- **Exercice**
Recopiez sans modification le passage de l'extrait sur la protection sociale allant de "5°) Les régimes" à "des cotisations sociales.".

- **Extrait du texte**
4°) L'assurance chômage
L’Unedic est une association chargée par délégation de service public de la gestion de l'assurance chômage en France, en coopération avec Pôle emploi.
5°) Les régimes complémentaires
Il s’agit des mutuelles et régimes d'assurance facultatifs, qui proposent aux assurés sociaux des garanties et des prestations complémentaires à l'assurance maladie et les systèmes de retraite complémentaire, constituant le deuxième niveau du système des retraites.
B. Le financement de la protection sociale dans le cadre de la redistribution
La protection sociale est financée par les cotisations sociales (salariales et patronales) et l'impôt.
Le dispositif d'assurance de la protection sociale est financé par le prélèvement des cotisations sociales.
Le dispositif d'assistance est financé par les impôts.
C. Redistribution horizontale et verticale des revenus
La redistribution horizontale des revenus correspond aux transferts sociaux faits aux individus et ménages victimes de risques sociaux.
La redistribution verticale des revenus correspond aux transferts sociaux destinés à réduire les inégalités de revenu des ménages ou individus.

[Données collectées]

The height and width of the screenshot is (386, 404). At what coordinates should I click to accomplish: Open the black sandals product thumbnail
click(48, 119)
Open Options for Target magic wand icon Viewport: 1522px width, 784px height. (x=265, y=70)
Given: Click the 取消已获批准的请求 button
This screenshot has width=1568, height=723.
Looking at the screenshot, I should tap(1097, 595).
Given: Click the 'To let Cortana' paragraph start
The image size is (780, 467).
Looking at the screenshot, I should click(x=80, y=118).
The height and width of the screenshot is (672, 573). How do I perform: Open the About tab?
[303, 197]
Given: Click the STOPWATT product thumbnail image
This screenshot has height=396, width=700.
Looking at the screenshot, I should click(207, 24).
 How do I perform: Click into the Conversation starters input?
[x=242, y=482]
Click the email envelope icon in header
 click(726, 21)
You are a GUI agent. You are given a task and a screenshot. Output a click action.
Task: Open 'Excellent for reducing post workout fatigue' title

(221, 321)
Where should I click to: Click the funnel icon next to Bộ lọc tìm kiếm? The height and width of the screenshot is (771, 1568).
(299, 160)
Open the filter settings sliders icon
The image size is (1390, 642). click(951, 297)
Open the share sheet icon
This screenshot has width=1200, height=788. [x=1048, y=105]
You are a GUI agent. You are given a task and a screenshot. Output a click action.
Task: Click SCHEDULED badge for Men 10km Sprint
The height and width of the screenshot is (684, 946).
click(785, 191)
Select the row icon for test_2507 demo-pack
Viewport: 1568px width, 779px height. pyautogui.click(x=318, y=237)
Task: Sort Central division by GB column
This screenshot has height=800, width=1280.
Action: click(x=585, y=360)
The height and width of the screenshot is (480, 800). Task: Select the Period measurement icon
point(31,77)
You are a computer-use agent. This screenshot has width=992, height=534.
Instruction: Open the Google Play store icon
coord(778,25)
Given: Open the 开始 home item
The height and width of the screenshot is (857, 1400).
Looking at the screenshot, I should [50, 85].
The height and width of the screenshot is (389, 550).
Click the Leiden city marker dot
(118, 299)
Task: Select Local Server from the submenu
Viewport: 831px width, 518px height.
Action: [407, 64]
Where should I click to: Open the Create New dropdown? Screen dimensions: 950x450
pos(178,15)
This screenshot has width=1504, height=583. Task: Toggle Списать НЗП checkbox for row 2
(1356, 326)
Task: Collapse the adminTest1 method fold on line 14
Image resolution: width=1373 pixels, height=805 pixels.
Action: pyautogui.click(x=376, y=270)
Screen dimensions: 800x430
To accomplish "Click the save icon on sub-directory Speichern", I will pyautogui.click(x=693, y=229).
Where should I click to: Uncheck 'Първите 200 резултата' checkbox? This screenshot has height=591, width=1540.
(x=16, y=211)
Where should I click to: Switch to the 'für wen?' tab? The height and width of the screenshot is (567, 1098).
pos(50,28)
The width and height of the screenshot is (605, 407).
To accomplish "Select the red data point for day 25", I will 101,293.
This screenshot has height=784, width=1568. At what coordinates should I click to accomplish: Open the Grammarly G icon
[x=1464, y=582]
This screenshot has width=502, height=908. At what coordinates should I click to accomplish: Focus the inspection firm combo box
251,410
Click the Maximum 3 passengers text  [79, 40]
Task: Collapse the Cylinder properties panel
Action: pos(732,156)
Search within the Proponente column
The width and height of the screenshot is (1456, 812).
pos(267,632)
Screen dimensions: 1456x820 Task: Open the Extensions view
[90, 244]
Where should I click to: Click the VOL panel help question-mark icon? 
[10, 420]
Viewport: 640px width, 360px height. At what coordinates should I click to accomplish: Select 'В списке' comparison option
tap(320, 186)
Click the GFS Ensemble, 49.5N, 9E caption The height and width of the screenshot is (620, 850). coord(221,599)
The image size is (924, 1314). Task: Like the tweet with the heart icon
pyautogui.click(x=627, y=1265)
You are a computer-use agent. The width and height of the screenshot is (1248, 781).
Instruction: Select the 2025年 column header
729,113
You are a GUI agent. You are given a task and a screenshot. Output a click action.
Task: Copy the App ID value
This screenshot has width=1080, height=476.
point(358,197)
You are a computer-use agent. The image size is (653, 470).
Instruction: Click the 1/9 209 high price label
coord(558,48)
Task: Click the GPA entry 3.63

- **Résultat attendu**
5°) Les régimes complémentaires
Il s’agit des mutuelles et régimes d'assurance facultatifs, qui proposent aux assurés sociaux des garanties et des prestations complémentaires à l'assurance maladie et les systèmes de retraite complémentaire, constituant le deuxième niveau du système des retraites.
B. Le financement de la protection sociale dans le cadre de la redistribution
La protection sociale est financée par les cotisations sociales (salariales et patronales) et l'impôt.
Le dispositif d'assurance de la protection sociale est financé par le prélèvement des cotisations sociales.